August 31 - October 29, 2019
The paintings from the celebrated collection of Rudolf Staechelin (1881–1946) are returning to Basel,
after a four-year interval in which the pictures were shown (with works from the Im Obersteg Collection) in widely acclaimed exhibitions at the Museo Nacional Reina Sofia in Madrid and the Phillips Collection in Washington. Now, from the end of August 2019, nineteen outstanding examples of Impressionism, Post- Impressionism and Classic Modernism are to be seen at the Fondation Beyeler in Riehen. The paintings, by Paul Cézanne, Edgar Degas, Paul Gauguin, Vincent van Gogh, Ferdinand Hodler, Édouard Manet, Claude Monet, Pablo Picasso, Camille Pissarro, and Auguste Renoir, are currently displayed together in a dedicated presentation. Subsequently, individual pictures will be included in the periodically rehung exhibition of the Fondation Beyeler’s permanent collection. Thus the works from the Rudolf Staechelin Collection will be publicly accessible again in Basel, where a new chapter begins in the collection’s eventful history.
Pablo Picasso, "Arlequin au loup", 1918
The figure of the Harlequin, deriving from the Italian tradition of commedia dell’arte, evolved over the years in France into a popular character combining humor with elements of melancholy.

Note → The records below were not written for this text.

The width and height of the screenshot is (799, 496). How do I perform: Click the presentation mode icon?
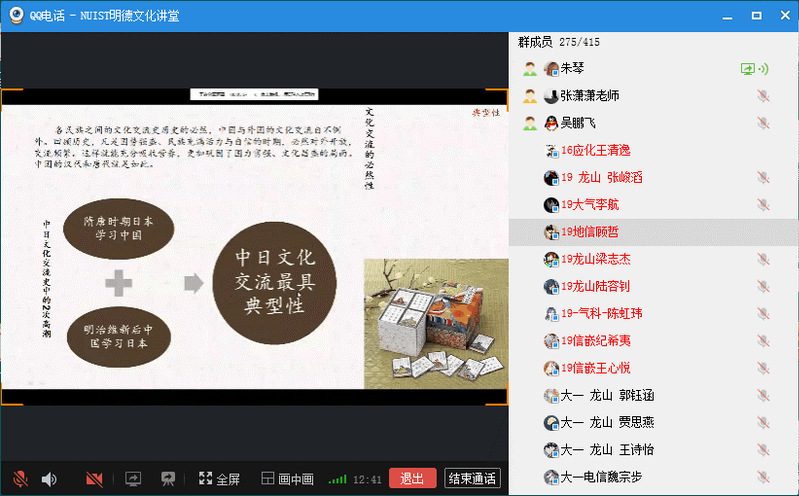click(168, 479)
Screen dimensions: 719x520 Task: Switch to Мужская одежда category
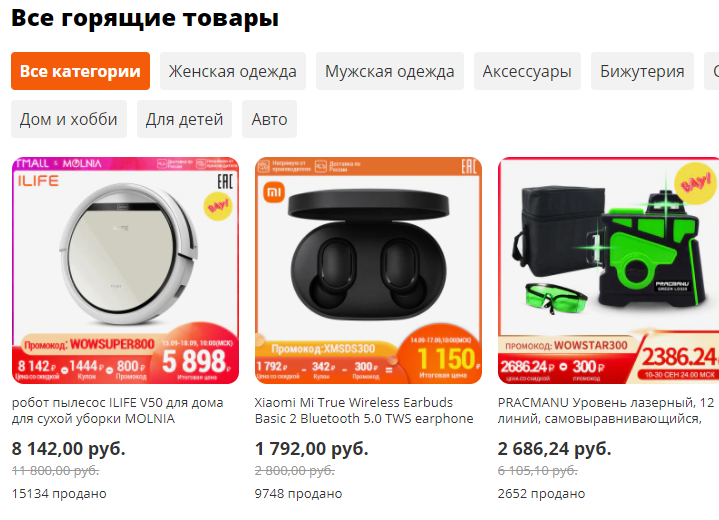coord(389,71)
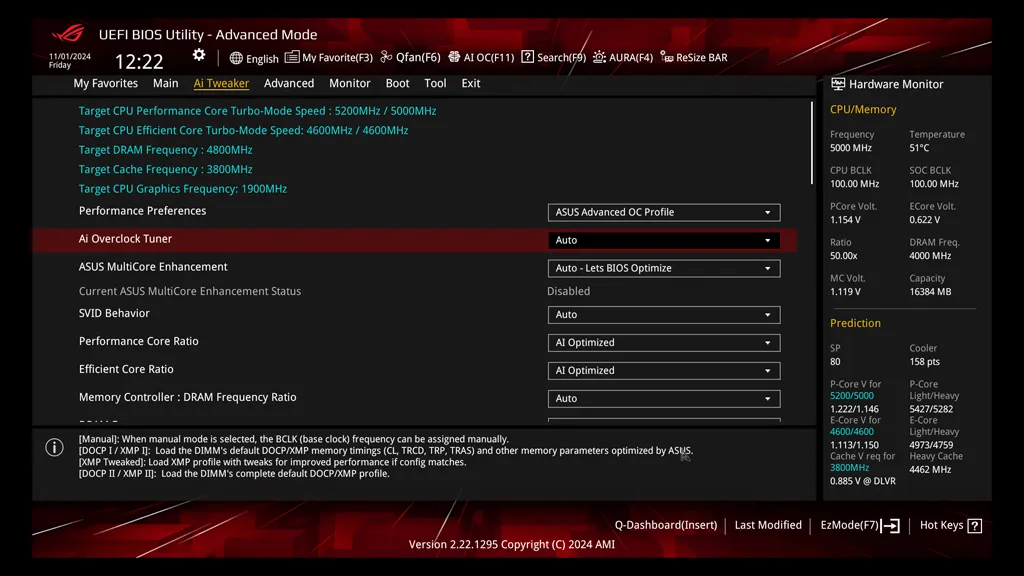Open Ai Overclock Tuner dropdown

663,240
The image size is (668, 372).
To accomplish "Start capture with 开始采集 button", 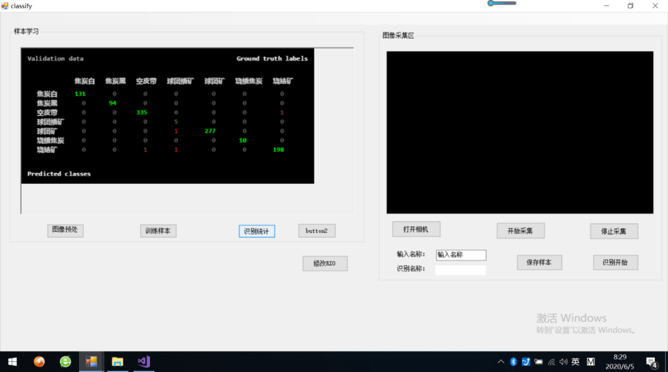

The Harlequin surfaces very early in Picasso’s work, especially in the paintings of the Rose Period, but also in the artist’s Cubist phase. In a sketchbook from 1916, Harlequin figures appear in widely varying guises, some depicted in a seemingly Cubist style, with others in a naturalistic manner. At this point Picasso was especially occupied with theater and ballet, designing stage sets and costumes for Sergei Diaghilev’s Ballets Russes. The painting "Arlequin au loup" shows a theatrical figure rendered with an astonishing degree of realism. Picasso places the Harlequin in front of a white curtain; the head and hat are slightly tilted, the mouth closed. The arm and hand gestures are eloquent. Rudolf Staechelin bought this work in 1918, the year of its completion.
Vincent van Gogh, "Le jardin de Daubigny", July 1890
"Le jardin de Daubigny" was painted in Auvers-sur-Oise, where Vincent van Gogh spent the last two months of his life. The work is one of thirteen paintings in the wide, double-square format that the artist began to use in mid-June 1890. With his dynamic, powerful brushwork, van Gogh gave expression to his own, very personal view of the garden in summertime and the property in the background. This is a nurtured and secluded place of retreat, as demonstrated by the carefully laid-out flower beds and the trees that line the garden, for example. Yet in his panoramic depiction, Van Gogh also emphasizes the garden’s scale and movement. Technical investigations of the weave pattern of van Gogh’s canvases, carried out by the Van Gogh Museum in Amsterdam, revealed that the canvas for all of the painter’s double-square pictures was cut from the same roll. The canvas for Le jardin de Daubigny from the Rudolf Staechelin Collection and for Champ aux meules de blé in the Beyeler Collection are now reunited in this exhibition.
Édouard Manet, "Tête de femme", 1870
The female portrait is one of the most frequent and richly varied subjects in Édouard Manet’s oeuvre. The painter depicted women in their social roles in public spaces, taking inspiration from the models of classical antiquity, but also, as in the painting Tête de femme, creating individual studies in a highly personal style. The woman portrayed here, whose identity has never been conclusively established, is rendered as a half-length figure, seen frontally and in close-up. The dark back-ground and sitter’s garments are created in loose brushstrokes. In her face, the color condenses into an opaque layer of paint from which the eyes, in particular, stand out. The impression conveyed is that the subject finds direct eye contact with the painter disagreeable at such close range, as if she were trying to avoid his scrutiny by turning her upper body slightly to one side and tilting her head. Her averted gaze becomes the sole element of action in the picture. A spatial field of tension arises in the area between the sitter looking away on the one hand, and the painter as well as the viewer looking closely on the other.
Paul Cézanne, "Verre et pommes", 1879–1882
The still life plays a central role in the work of Paul Cézanne. Through this genre, the artist incessantly explored the principles of painting, especially with regard to compositional structure. Apples that he arranged on a table were one of his preferred motifs. These compositions are artfully balanced: the apples lie in two groups of three on the table, with a green “solitaire” between them, placed slightly to the front. The tabletop, the upper edge of which divides the canvas into two halves, emphasizes the flatness of the picture, the apples its spatiality. Cézanne plays with surface, space and the importance of color. A contrast to the apples is provided by the transparent glass, which also stands on the table, reflecting the light at right angles to the edge of the table and the napkin. This accent of white is continued in the cloth and imbued with a sense of movement. With the red and green apples, Cézanne employs an apparently simple motif to show us how a picture and our own perception work.